When you correctly (up to technical details) write that $-\Delta u = \varphi$ implies
$$u = \mathcal{F}^{-1}(|\vec{\omega}|^{-2} \hat{\varphi})$$
you may then deduce
$$u = \mathcal{F}^{-1}(|\vec{\omega}|^{-2})* \mathcal{F}^{-1}(\hat{\varphi})\,.$$
There is some simplification going on in the rhs, since of course $\mathcal{F}^{-1}(\hat{\varphi}) = \varphi$, and thus you get $u = G * \varphi $ where
$$G = \mathcal{F}^{-1}(|\vec \omega|^{-2})$$
I wonder what this last inverse Fourier transform could be... But I trust the mathematical adventurer in you to answer that.
N.B.: Everything above is very "formal", i.e. it is a bit challenging to make all of this precise. But the formal calculations are always illuminating, nevertheless. For example, when I said that you need "nice" functions, you could understand "functions that are infinitely many times differentiable, with a fast decay at infinity" (Schwartz functions). But in this regard, is $|\vec \omega|^{-2}$ that nice? What about the singularity at $0$? Those are standard issues in the theory of Partial Differential Equations (of which the Poisson equation is the most prominent example).
Edit: answer to your edit
Your computations are all exact, and you almost got to the correct conclusion up to a constant factor, which is furthermore a power of $2\pi$. This clearly indicates that the issue merely comes from consistency of conventions in the Fourier transform definition. After looking carefully for the faulty constant, I finally tracked it down. If you are to use formula 502 in the wiki link, then it means you are using the convention $$\mathcal{F}(f)(\omega) := \int_{\mathbb{R}^n} f(x) e^{-2i\pi x\cdot \omega}\,d\omega$$ (I replaced the $\xi$s by $\omega$s, which looks strange, but this is nothing else than a change of notation). Under that convention, one has (you can easily prove this using integration by parts) $$\mathcal{F}\left(\frac{\partial f}{\partial x_k}\right)(\omega) := {\color{red}{2i\pi}}\, \omega_k \hat{f}(\omega)$$ so that $$\mathcal{F}\left(\Delta f\right)(\omega) := -{\color{red}{4\pi^2}} |\omega|^2 \hat{f}(\omega)\,.$$ There you have the missing factor.
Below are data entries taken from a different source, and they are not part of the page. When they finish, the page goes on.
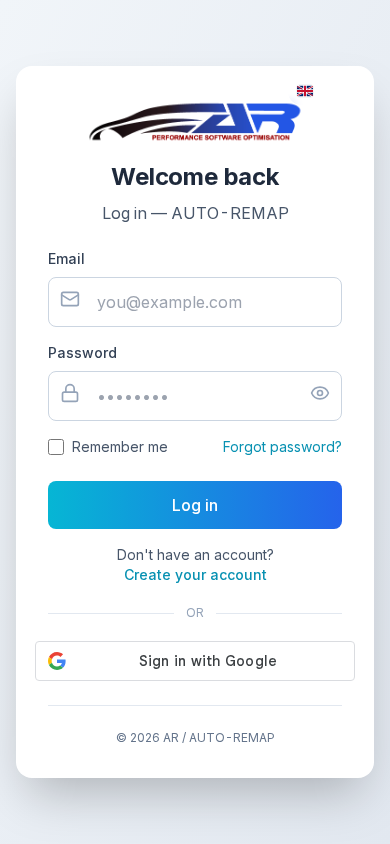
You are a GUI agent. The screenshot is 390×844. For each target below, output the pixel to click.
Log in (195, 505)
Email (66, 258)
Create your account (195, 574)
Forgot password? (282, 446)
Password (82, 352)
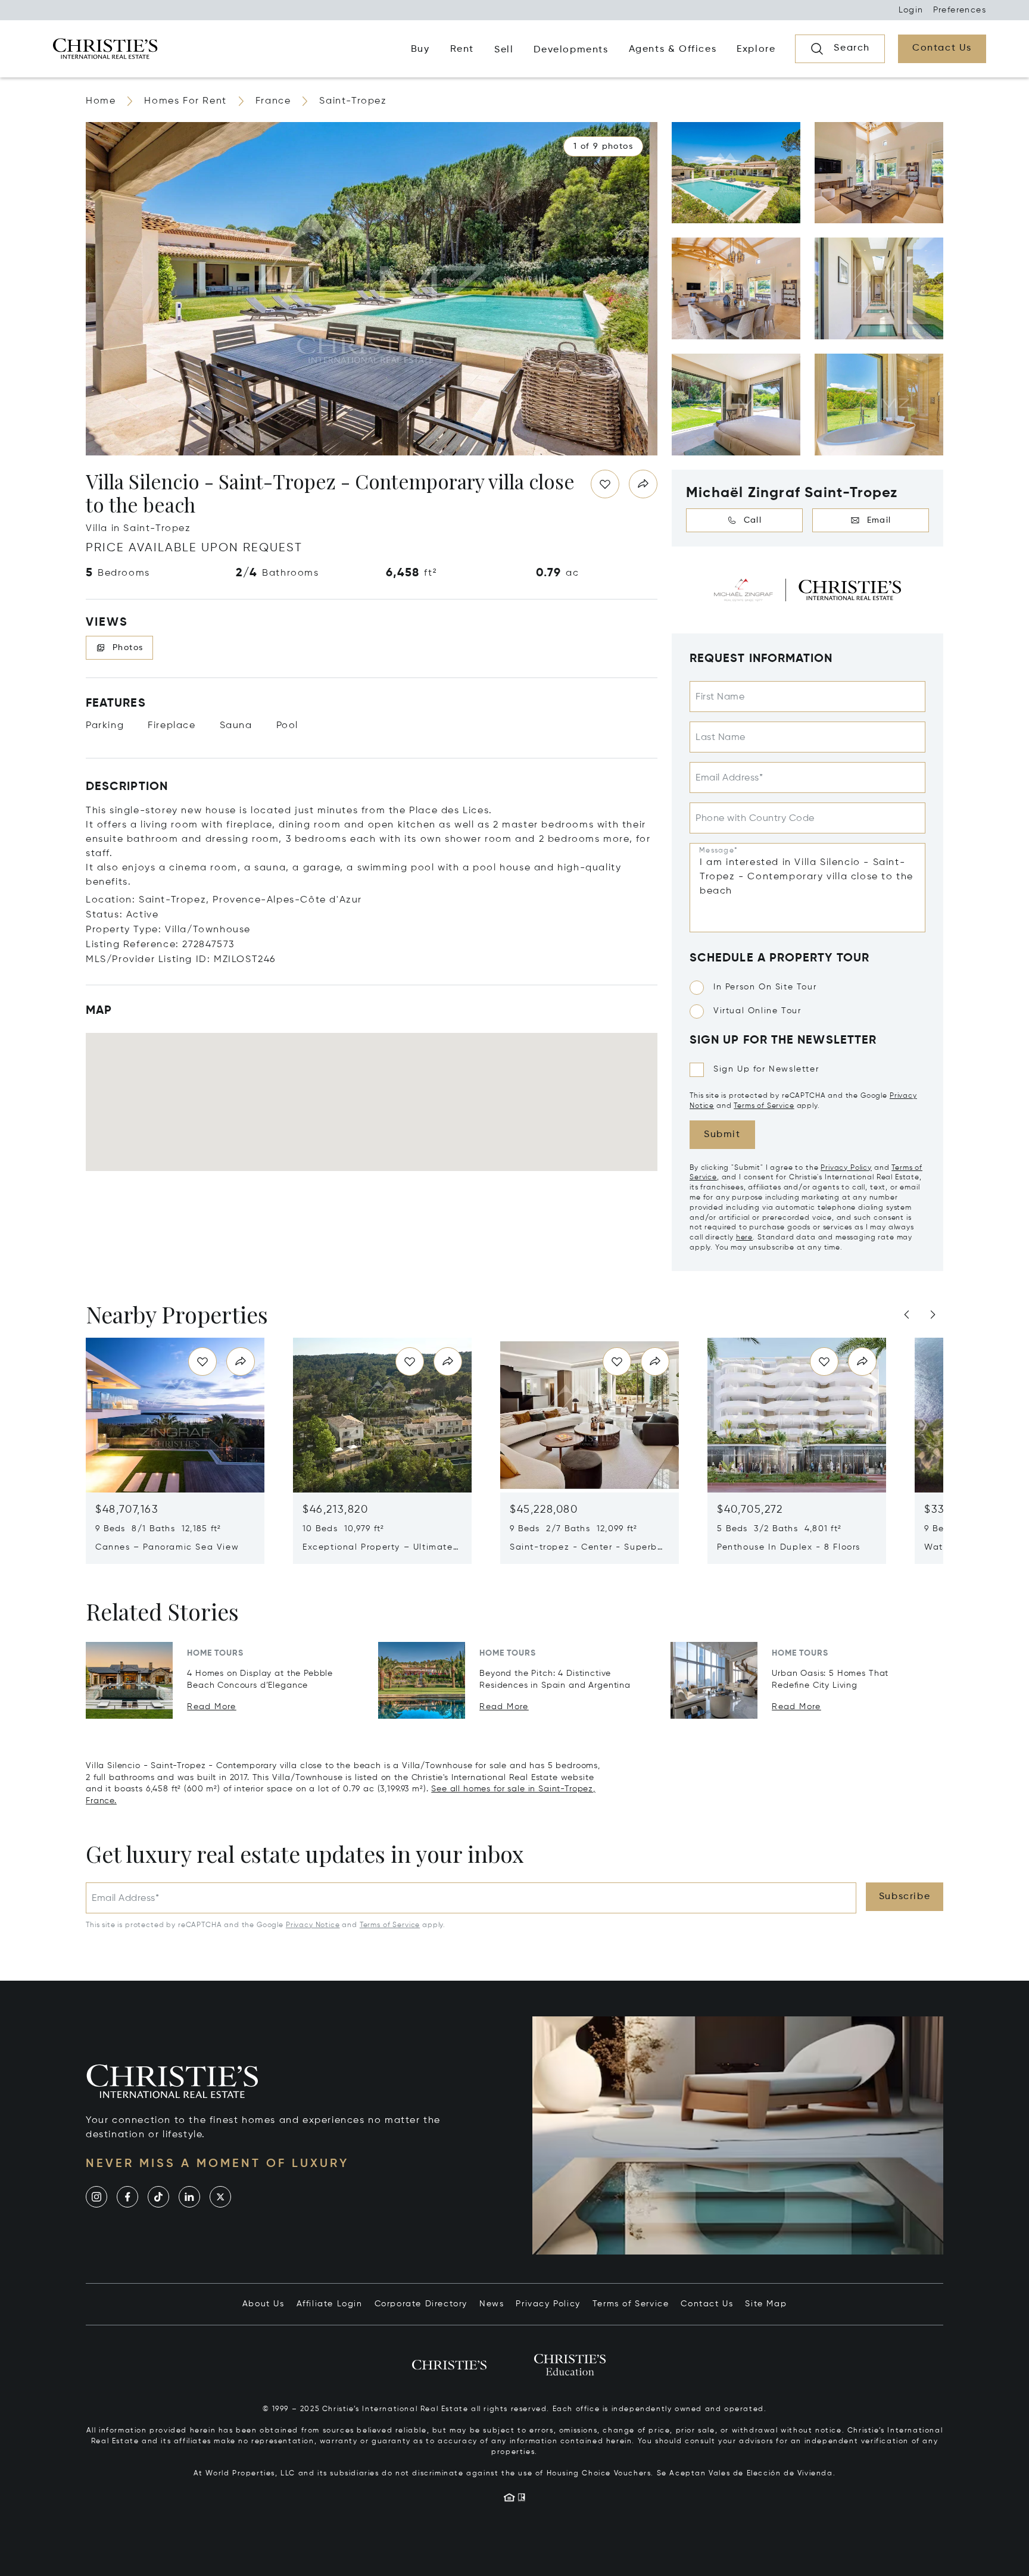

P.S.: I now realize you have called $\hat{x}$ your Fourier variable and defined $\omega = i \hat{x}$ at the beginning of your answer, so my answer could confuse you a bit. If that's the case, check precisely what is the definition of the Fourier transform that you want to use. If its (in 1D) $$ \mathcal{F}(f)(\hat{x}) = \int_{\mathbb{R}} f(x) e^{-2i \pi x \hat{x}}d\hat{x}$$ then the differentiation theorem reads $$ \mathcal{F}(\frac{df}{dx})(\hat{x}) = 2i\pi\hat{x} \hat{f}(\hat{x}) = 2\pi \omega \hat{f}(\hat{x})$$ (you miss the $2\pi$ there)
Later on, you write $|\vec \omega|^2 = \omega^2 + \sigma^2 + \kappa^2$. But written as a function of $\hat{x},\hat{y},\hat{z}$, this is really $|\vec \omega|^2 = -\hat{x}^2 - \hat{y}^2 - \hat{z}^2$. In fact, your `` vector" $\vec \omega$ has imaginary coordinates, and $|\vec \omega|^2$ is negative... This is very misleading. Maybe try to rewrite everything just with $\hat{x}, \hat{y}, \hat{z}$. You could call $\hat{X} = (\hat{x},\hat{y},\hat{z})$, and then the Fourier inversion you're looking for should be $$\hat{G}(\hat{X}) = \mathcal{F}^{-1}\left(\frac{-1}{4\pi^2|\hat{X}|^2}\right)$$